Kern's #2. A Death in Belmont, Sebastion Junger
This look at the Boston Strangler murders in the 60’s was especially interesting, because the Strangler himself was photographed with Junger as a child and his mother the day he committed a crime in their neighborhood. Another man, who happened to be black, was convicted of that crime. This was the best true crime account I’ve read in a long long time.

Britta says
: I did read this, along with Portrait of a Killer: Jack the Ripper Case Closed by Patricia Cornwell. As I mentioned in an earlier blog, I don't think I'm hanging with the whole true-life serial killer thing anymore. Too many nightmares. For mystery that's engaging and served up with simple life wisdom, try Alexander McCall Smith's The No. 1 Ladies' Detective Agency series. If you walk away without wishing Precious could be your cousin, you have no heart.

Kern's #1
. Neither Here Nor There, Bill Bryson
Bill Bryson’s memoir of a trek through Europe as a young man. I was on the beach in Mexico reading this, and laughed several times so hard that Corona spewed from my nose. I laughed so hard that I couldn’t communicate. People stared. As soon as I finished, I handed it to Britta, and in ten minutes, Corona was spewing from her nose as well.

Britta says: Normally I think it best to keep nasal Corona spewage between spouses, but I cannot deny this is true. Bill Bryson is a wry genious, and anyone who's ever left home will relate to his stories.

Britta says:

All right, additional reads I'd recommend (and be sure to browse the blog for more):

Karen Joy Fowler's The Jane Austen Club. Multi-perspective tale about an all-female book club perusing Austen's oevre whose lives mirror the books they review. Cleverly done.

Dave Egger's A Heartbreaking Work of Staggering Genius. Manic/depressive account of orphaned brothers making their crazy twisted way in the world. Worthy of the title.

Carson McCullers' The Heart is a Lonely Hunter. It's a classic, and so hovers outside and above a simple top ten. How did I get through life without reading this? The story, told through several viewpoints, centers on an insightful mute stranger who brings connection and purpose to misfit characters in a small town.
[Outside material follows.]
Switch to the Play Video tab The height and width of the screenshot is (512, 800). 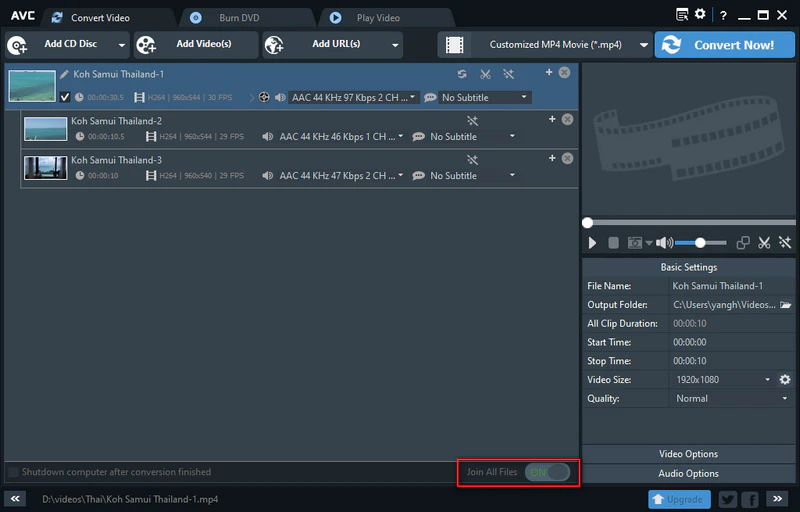[x=378, y=17]
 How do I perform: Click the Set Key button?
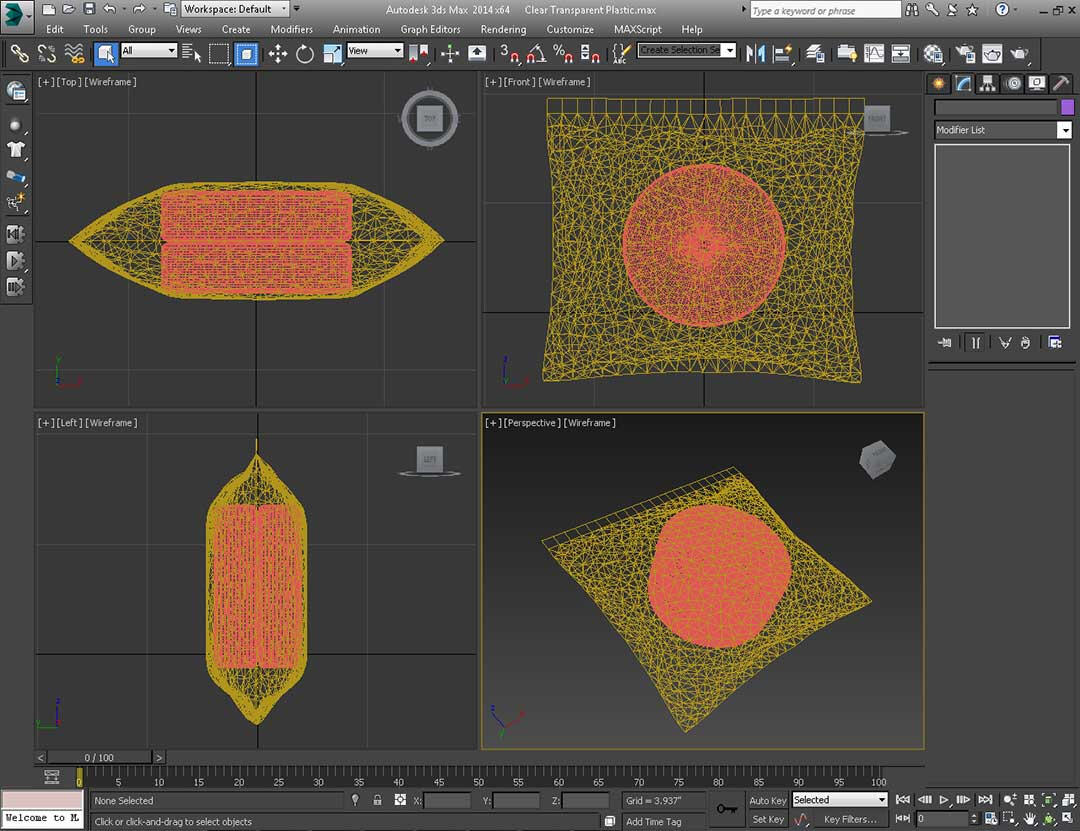point(768,820)
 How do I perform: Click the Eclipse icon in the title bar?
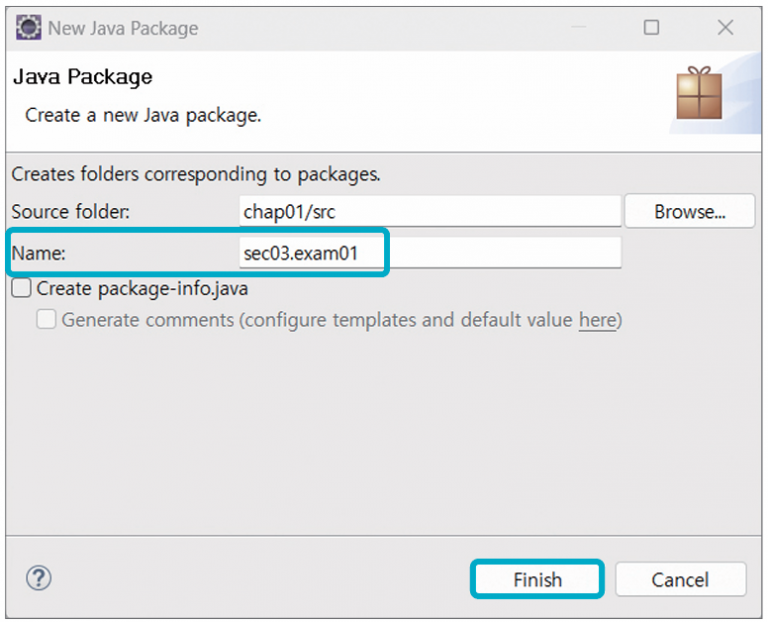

That's it. I'm exhausted. Your turn. Totally disagree with our pics? What are some of your memorable reads from the last year? (I won't make you pick a favorite...)


Blogger Kern said...

Honorable Mention for 2006: An Innocent Man by John Grisham. I love true crime, and this one probably should be on my list. If you ever find yourself innocent of murder, make sure you're not in Ada, Oklahoma!

10:31 AM  
Blogger Britta Coleman said...

I feel like I've given an Oscar speech and left out some loved ones. Let me add anything by my writing pals Lisa Wingate, Jodi Thomas, Candace Havens, A. Lee Martinez, James Lee Butts, Jennifer Archer, Ronda Thompson...I'm missing someone, I just know it. They all had noteworthy books come out this year. Google them, and enjoy.

10:38 AM  
Blogger Shannon Canard said...

Hey, guys

I just started Eggers's book and I'm a bit freaked about how it begins. I mean, does he realy have to spend so much time on the color of his mother's phlegm? Please tell me it gets better, because I want to read it. I just have to wait until my stomach is a bit stronger.

2:13 PM  
Blogger Jennifer said...

Ah, Britta...You're too kind. :-) Thanks for including me in your list. Can't wait to try out some of your book recommendations, as well as some of Kern's.

6:48 AM  
Blogger Britta Coleman said...

Shannon - I know, Eggers' opening stuff is a little...close. The graphics ease a bit (after a few more chapters if I remember correctly), but the fascination with the unusual doesn't. I think it's worth the trip, though. Last I heard ScottM is reading it might ask his opinion.

For grossness, the most horrifying thing I've ever read is the opening story in Haunted by Chuck Palahniuk. The rumor (which he confirms) is that live readings of this piece had listeners vomiting and passing out. I totally believe it.

7:37 AM  
Blogger Britta Coleman said...

You're so welcome, Jenny! For blogger friends, Jenny is the illustrious Jennifer Archer at Her stuff is truly terrific - funny, warm, and honest. Much like the lady herself.